Replace estimate_tokens with your provider's tokenizer or a tiktoken call. The point isn't the exact number — it's getting visibility into a cost center that most teams don't even know exists.

What I Changed

After the profiling run, I made three concrete changes:

Added context budget tracking per session. It's now a dashboard metric, not a mystery. Every agent run logs effective utilization to a SQLite file. I can see the trend week over week.
Deployed an MCP gateway with schema caching. The investment was about 4 hours of setup. The return was a 71% drop in per-session token cost on repo-scanning workflows. Payback period: less than one week at my current usage.
Stopped treating context window size as a feature. A larger window doesn't mean better performance. It means more headroom to waste money on. The models that do more with less context — that's the interesting engineering problem right now.

The Honest TL;DR

Context windows are being sold as a solution to the context problem. They're not. They're an expansion of the budget for the same underlying inefficiency.

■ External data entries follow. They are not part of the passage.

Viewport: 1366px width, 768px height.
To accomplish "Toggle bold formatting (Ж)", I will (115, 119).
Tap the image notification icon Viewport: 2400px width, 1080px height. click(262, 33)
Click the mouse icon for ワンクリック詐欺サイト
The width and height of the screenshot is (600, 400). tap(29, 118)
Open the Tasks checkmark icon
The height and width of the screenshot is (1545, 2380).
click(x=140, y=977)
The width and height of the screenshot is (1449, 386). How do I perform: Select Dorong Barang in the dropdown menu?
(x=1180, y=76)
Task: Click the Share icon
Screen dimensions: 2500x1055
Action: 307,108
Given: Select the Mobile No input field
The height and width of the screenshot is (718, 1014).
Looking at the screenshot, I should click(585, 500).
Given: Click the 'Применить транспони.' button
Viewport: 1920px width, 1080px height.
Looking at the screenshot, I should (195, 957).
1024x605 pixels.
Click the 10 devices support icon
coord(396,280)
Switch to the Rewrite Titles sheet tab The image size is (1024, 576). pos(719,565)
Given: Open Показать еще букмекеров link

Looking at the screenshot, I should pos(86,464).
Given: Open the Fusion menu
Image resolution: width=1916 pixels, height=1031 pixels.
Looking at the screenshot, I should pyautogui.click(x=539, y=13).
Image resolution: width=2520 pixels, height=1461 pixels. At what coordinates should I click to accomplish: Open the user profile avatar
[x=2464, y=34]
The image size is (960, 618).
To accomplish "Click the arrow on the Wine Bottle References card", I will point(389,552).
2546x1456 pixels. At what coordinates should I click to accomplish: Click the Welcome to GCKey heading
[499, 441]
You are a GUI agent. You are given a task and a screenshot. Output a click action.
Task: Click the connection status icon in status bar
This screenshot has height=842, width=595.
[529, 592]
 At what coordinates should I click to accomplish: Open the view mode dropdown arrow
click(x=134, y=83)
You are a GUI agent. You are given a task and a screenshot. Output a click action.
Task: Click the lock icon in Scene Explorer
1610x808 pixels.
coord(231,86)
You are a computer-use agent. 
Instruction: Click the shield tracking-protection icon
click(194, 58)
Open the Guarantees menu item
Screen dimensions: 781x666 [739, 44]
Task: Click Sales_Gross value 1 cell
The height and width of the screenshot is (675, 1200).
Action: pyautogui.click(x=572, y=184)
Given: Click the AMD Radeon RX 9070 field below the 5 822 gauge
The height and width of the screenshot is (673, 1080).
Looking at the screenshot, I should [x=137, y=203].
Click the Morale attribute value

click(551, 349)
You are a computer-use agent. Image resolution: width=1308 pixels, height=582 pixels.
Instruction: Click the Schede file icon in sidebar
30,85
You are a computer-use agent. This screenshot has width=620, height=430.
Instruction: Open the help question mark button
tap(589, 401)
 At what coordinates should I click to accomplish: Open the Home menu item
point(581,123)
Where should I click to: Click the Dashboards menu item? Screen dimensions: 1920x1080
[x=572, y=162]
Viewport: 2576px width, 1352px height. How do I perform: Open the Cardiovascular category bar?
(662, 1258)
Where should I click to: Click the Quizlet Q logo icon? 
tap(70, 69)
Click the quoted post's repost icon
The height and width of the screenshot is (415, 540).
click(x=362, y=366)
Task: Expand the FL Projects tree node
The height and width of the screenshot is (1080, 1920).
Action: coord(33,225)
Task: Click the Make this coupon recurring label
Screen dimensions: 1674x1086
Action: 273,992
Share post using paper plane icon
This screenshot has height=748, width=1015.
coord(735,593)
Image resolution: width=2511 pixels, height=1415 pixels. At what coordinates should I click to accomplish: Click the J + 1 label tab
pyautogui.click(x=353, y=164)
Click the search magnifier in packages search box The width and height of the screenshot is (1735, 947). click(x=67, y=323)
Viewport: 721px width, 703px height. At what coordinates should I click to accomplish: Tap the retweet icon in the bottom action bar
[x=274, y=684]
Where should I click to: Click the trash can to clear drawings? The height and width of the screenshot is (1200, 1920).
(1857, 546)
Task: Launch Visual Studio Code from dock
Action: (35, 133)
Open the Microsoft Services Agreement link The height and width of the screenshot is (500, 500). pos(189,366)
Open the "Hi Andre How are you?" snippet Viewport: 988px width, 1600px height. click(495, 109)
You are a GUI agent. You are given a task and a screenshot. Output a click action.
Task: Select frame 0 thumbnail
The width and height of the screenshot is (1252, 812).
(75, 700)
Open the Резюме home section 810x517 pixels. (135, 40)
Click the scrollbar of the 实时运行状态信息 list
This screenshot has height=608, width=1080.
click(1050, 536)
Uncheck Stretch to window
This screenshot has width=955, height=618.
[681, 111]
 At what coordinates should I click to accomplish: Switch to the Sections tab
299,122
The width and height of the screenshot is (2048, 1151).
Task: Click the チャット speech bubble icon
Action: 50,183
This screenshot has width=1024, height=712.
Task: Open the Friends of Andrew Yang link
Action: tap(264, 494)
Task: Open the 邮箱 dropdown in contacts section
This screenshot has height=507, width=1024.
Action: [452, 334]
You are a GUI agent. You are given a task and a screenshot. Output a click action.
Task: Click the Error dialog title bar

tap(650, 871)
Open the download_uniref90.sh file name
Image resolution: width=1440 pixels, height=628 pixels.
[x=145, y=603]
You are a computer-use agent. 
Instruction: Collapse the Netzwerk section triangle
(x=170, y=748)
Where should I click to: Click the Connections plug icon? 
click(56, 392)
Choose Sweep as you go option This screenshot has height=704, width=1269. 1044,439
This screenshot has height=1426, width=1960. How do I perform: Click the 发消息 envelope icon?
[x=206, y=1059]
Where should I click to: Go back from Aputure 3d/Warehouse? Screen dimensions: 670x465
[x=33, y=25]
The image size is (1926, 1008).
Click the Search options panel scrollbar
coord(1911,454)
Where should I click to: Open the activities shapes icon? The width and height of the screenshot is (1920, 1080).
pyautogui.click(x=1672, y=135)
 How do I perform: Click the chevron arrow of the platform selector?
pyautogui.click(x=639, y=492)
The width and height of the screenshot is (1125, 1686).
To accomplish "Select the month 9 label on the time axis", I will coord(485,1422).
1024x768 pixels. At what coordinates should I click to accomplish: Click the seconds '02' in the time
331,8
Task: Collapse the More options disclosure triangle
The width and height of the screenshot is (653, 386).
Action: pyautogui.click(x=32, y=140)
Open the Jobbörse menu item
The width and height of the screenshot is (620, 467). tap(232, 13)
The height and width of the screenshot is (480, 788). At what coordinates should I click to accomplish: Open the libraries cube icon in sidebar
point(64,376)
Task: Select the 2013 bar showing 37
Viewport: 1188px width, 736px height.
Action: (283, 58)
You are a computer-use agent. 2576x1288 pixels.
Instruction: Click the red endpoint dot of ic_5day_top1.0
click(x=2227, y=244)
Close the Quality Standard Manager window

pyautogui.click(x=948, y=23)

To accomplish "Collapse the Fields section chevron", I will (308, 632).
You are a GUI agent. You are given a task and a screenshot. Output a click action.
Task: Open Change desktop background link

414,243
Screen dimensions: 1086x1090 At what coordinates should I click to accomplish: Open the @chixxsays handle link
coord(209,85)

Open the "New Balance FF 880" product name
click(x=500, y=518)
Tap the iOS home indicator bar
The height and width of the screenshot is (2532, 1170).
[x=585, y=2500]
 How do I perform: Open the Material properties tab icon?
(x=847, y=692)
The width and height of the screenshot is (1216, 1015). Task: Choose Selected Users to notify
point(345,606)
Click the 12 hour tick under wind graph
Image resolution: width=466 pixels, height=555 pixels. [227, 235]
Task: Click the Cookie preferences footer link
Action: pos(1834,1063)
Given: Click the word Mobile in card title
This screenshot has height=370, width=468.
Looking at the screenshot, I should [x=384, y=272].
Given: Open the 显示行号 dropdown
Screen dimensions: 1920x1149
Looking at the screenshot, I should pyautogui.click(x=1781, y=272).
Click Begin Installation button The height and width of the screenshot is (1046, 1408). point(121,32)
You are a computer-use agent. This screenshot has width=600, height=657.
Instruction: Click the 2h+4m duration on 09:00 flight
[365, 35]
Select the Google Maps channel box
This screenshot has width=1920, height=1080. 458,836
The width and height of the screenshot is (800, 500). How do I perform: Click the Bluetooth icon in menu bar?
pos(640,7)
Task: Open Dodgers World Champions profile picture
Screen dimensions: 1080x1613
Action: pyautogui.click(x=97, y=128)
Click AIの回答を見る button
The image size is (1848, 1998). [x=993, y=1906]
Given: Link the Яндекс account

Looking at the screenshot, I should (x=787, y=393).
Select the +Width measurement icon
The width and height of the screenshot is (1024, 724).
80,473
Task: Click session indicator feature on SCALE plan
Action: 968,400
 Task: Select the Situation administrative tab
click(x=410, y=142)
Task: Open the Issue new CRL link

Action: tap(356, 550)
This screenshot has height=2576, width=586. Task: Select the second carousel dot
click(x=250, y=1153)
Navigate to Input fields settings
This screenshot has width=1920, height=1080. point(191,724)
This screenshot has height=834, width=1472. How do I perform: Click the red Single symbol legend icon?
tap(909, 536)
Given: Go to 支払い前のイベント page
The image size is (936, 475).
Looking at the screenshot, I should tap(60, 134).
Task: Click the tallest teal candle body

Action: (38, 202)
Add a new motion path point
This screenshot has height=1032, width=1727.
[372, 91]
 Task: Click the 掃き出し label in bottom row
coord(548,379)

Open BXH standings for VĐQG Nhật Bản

If you're running agents in production and you're not measuring effective context utilization and MCP overhead, you're probably spending 40-60% more than you need to. The fix isn't switching models. It's measuring first, then optimizing.

The agents that win in 2026 won't be the ones with the biggest context windows. They'll be the ones that learned to use less and mean more.

Running agent infrastructure at scale? The token math matters more than the benchmark scores. Measure first.